For each line in the data that includes "computer", make a copy.

[Stored records]
#####
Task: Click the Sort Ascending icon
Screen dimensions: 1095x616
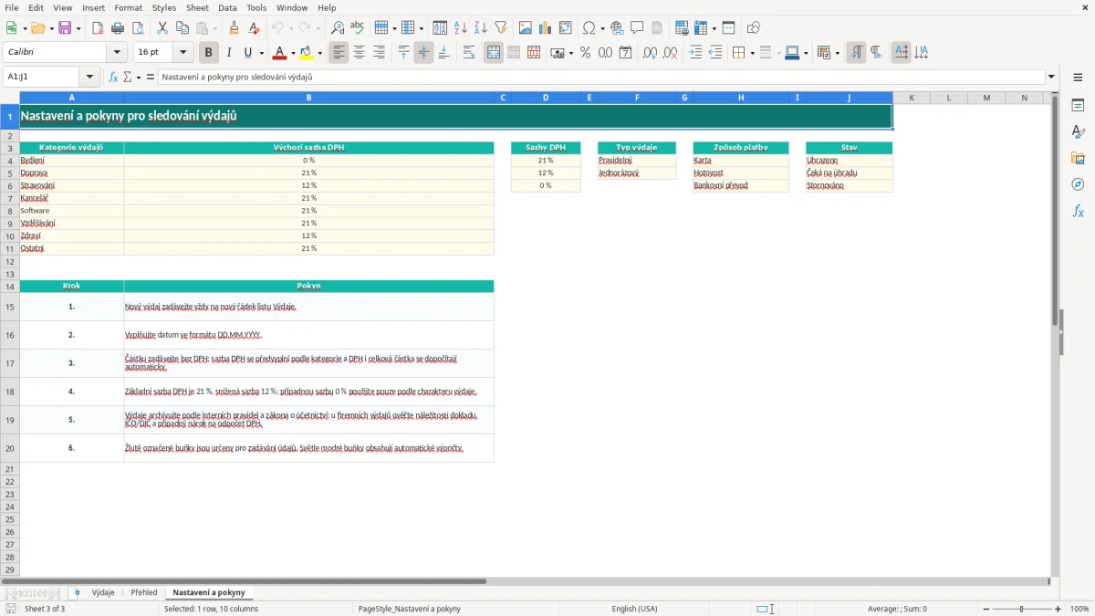Action: [x=460, y=28]
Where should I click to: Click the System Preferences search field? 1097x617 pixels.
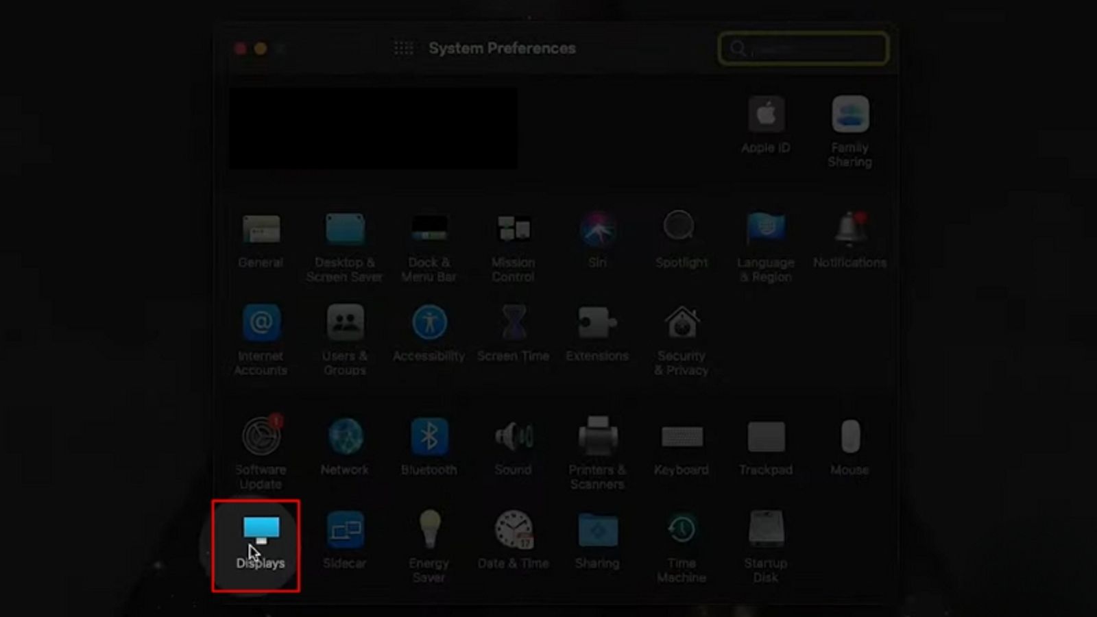[809, 49]
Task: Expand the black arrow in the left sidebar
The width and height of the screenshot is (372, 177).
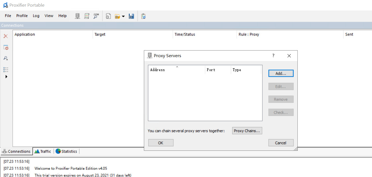Action: [6, 77]
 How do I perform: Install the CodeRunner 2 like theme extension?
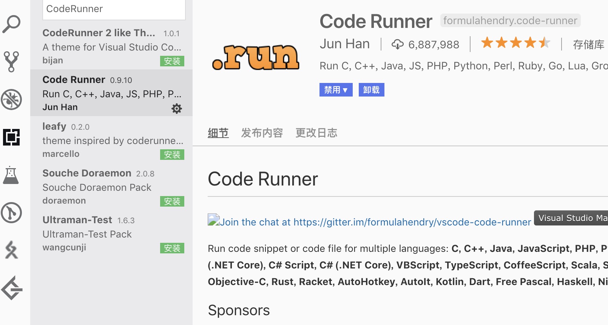[x=172, y=61]
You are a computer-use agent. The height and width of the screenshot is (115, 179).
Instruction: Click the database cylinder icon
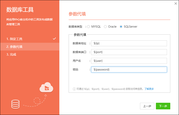(15, 104)
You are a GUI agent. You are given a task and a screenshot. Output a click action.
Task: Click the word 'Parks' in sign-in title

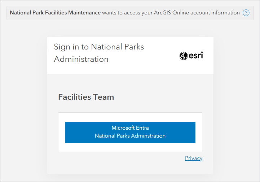(131, 47)
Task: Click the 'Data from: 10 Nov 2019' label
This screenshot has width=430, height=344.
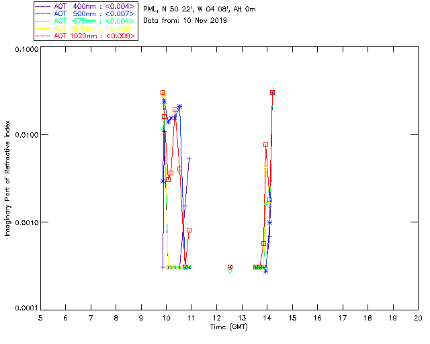Action: click(185, 21)
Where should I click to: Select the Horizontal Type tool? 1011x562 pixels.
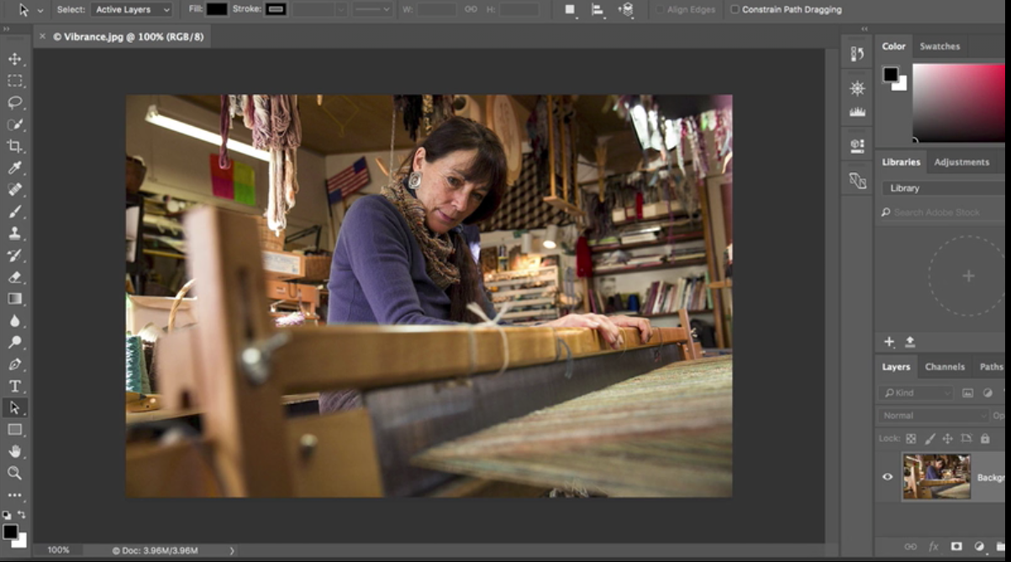click(14, 386)
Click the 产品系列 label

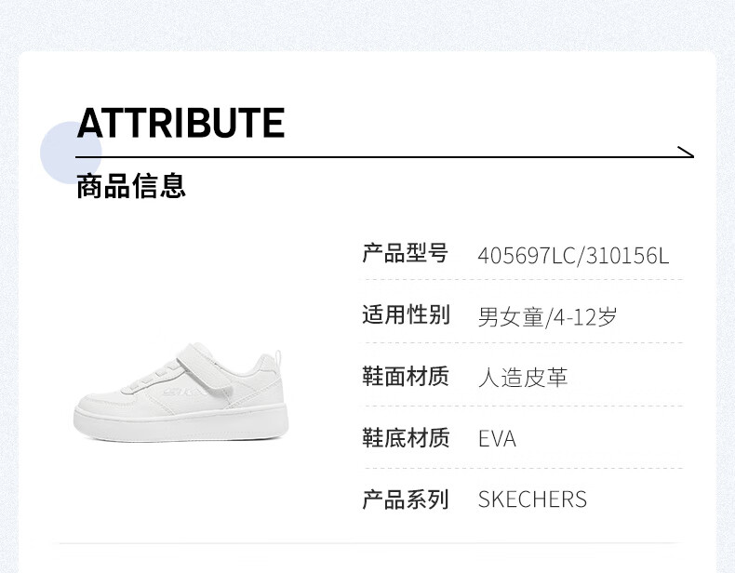pos(406,500)
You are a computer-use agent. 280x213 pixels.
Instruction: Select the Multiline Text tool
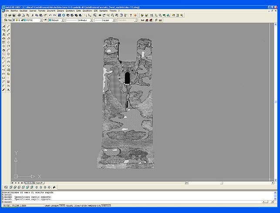click(8, 90)
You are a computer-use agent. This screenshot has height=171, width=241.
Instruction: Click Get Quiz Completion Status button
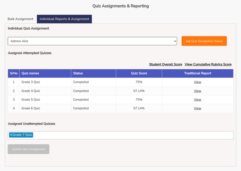point(204,41)
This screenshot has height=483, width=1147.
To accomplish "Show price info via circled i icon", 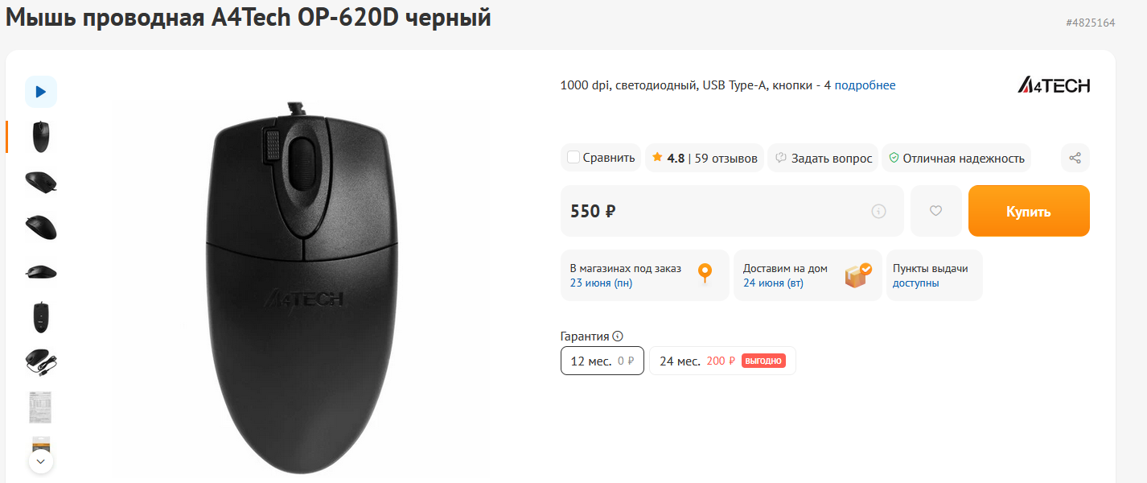I will point(878,211).
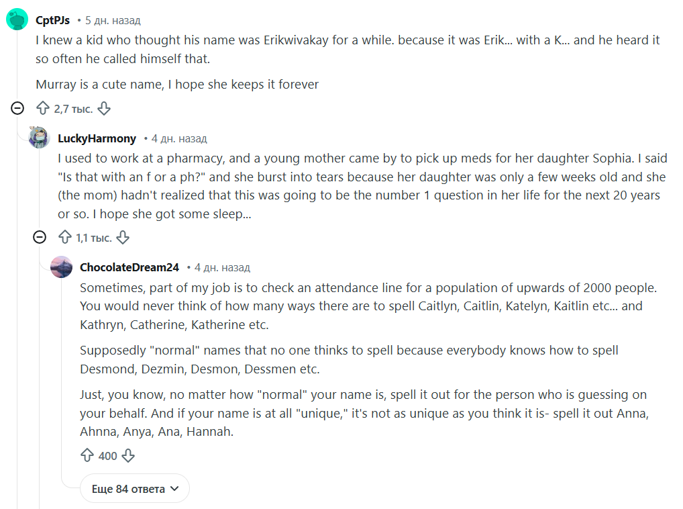Open CptPJs's user profile link
The height and width of the screenshot is (509, 683).
(52, 20)
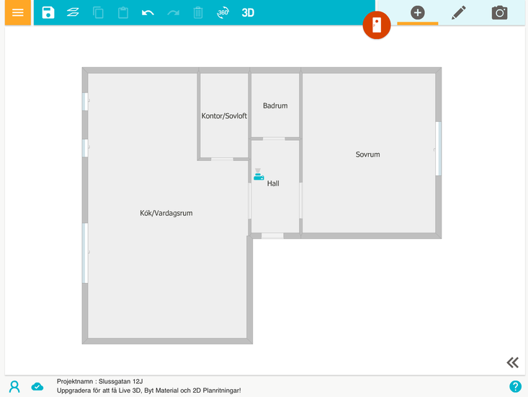The height and width of the screenshot is (397, 528).
Task: Click the trash delete icon
Action: point(198,13)
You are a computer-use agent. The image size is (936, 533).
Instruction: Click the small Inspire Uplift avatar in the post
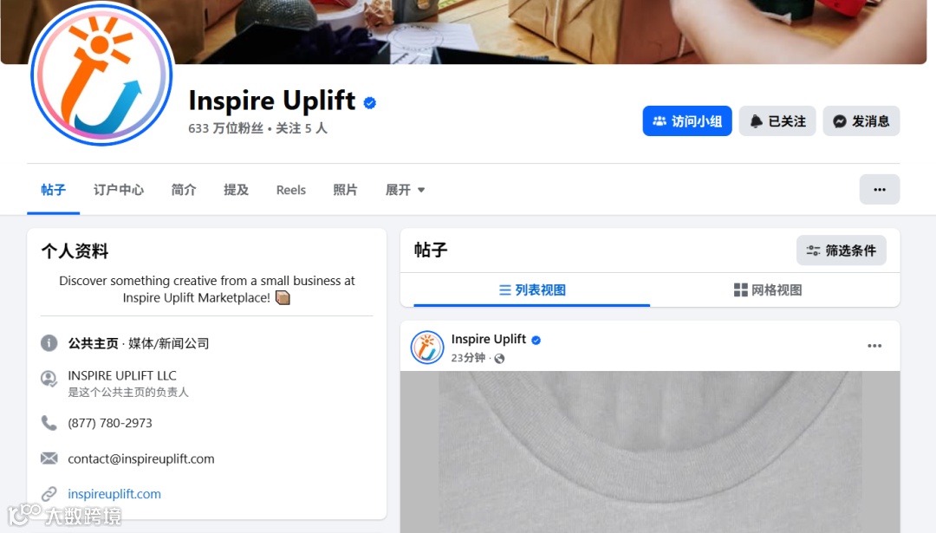[x=426, y=347]
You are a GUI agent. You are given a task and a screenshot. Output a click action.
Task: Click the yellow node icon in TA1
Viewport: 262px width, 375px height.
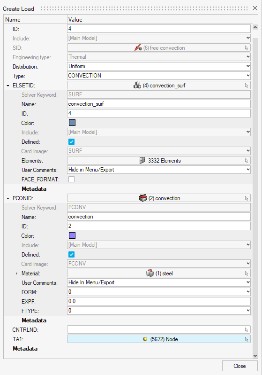click(145, 339)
#####
Exercise solution =>
You are a computer-use agent. The height and width of the screenshot is (115, 179).
You are a computer-use agent. 280x213 pixels.
You are a computer-use agent. This screenshot has height=171, width=241.
You are a computer-use agent. The image size is (936, 533).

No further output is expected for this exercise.